That’s a good position to be in at a time when talk of a commodities supercycle is spurring a rash of new developments, while the global economic recovery is set to drive Australia’s resources earnings to an all-time high this financial year. Rapid growth in the nation’s production of battery minerals such as lithium is seen buoying its export industry out to 2026 and beyond.
“There’s no doubt that there’s a buoyant environment for resources companies,” said Eddie Rigg, chairman and head of corporate finance at Perth-based brokerage Argonaut Ltd. Explorers were now in a race to find new resources, including lithium and nickel, after a period of low investment around the middle of the last decade, he said.

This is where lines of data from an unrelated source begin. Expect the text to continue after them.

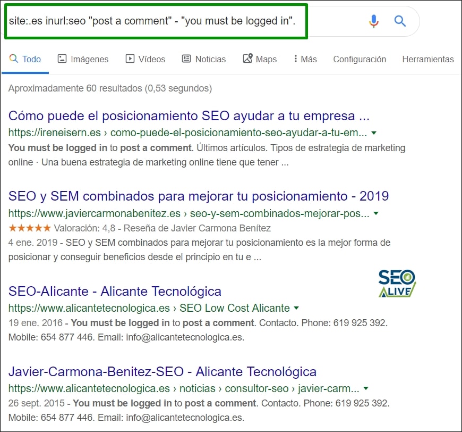Click the newspaper icon beside Noticias
Image resolution: width=462 pixels, height=432 pixels.
pos(187,59)
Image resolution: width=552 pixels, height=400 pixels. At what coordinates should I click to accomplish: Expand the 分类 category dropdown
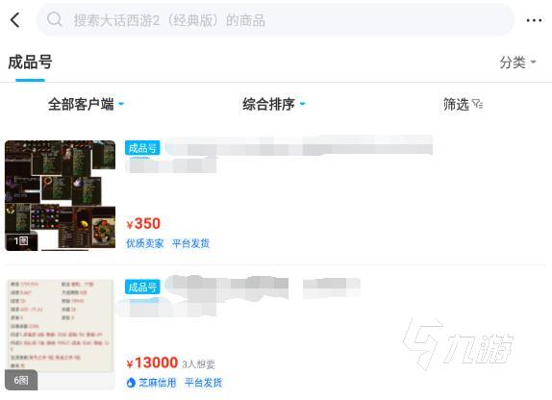[x=517, y=63]
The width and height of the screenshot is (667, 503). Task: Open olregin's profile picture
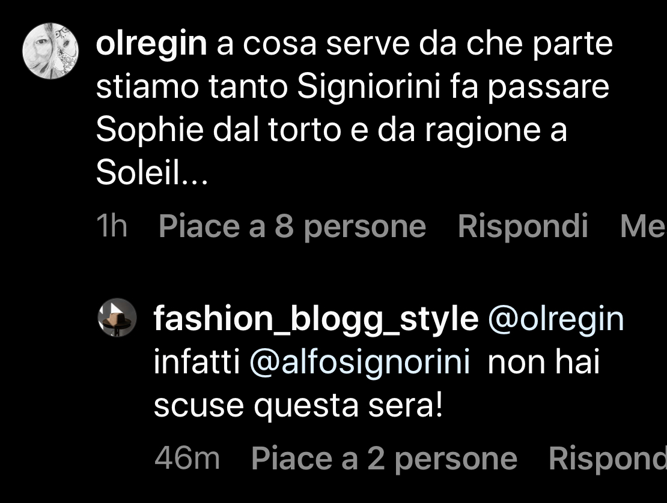pos(51,52)
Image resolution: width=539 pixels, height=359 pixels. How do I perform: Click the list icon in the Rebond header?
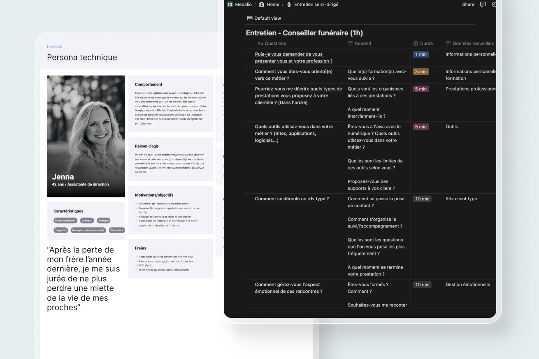350,43
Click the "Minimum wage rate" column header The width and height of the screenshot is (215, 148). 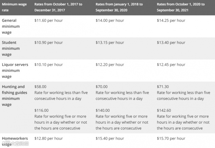[14, 7]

There were a number of factors which go into the ASX’s “secret sauce” for attracting resources capital, head of listings Max Cunningham said in an interview. These included the exchange’s single-board structure, which meant that smaller companies got better exposure to the full suite of investors. Australia’s best-in-class system for reporting exploration results also helped to underpin confidence in new projects coming to market, he added.
One IPO looking to ride the supercycle is copper developer, QMines Ltd., which is scheduled to start trading on the ASX on April 21. It had already exceeded its minimum A$10 million ($7.6 million) target for the IPO to raise capital to help get its flagship Mt. Chalmers copper-gold project investment-ready over the next two years, Executive Chairman Andrew Sparke said in an interview.
QMines was looking to tap into a gap in the market for copper-exposed startups, Sparke said. “There’s a scarcity factor that you don’t see in commodities such as gold,” he said.
Pure copper plays account for just 1% of ASX-listed metals and mining stocks by market capitalization, according to exchange data, compared to 17% in gold. Kincora Copper Ltd., which is developing copper-gold projects in Australia and Mongolia, doubled its initial IPO raising target before listing on the ASX on March 30.
Australia’s strong tradition in mining translated into a greater willingness by investors to take risks on start-up producers, the ASX’s Cunningham said, while rags-to-riches stories such as Fortescue Metals Group Ltd. offered inspiration to junior miners looking to establish themselves. The company was built up by founder Andrew Forrest over little more than a decade to become the world’s fourth-biggest iron ore exporter.
Fortescue Sees Hydrogen as Potential Major Export Opportunity
Still, Argonaut’s Rigg warned that not every mining startup coming to market would be a sure-fire winner for investors. The key was for bankers and investors to do their due diligence to identify the serious contenders. “You’ve got to price these things correctly,” he said, adding that some companies often tend to hire the bankers that gave them the strongest valuation to lead manage their IPO, even if their assessment is wildly optimistic.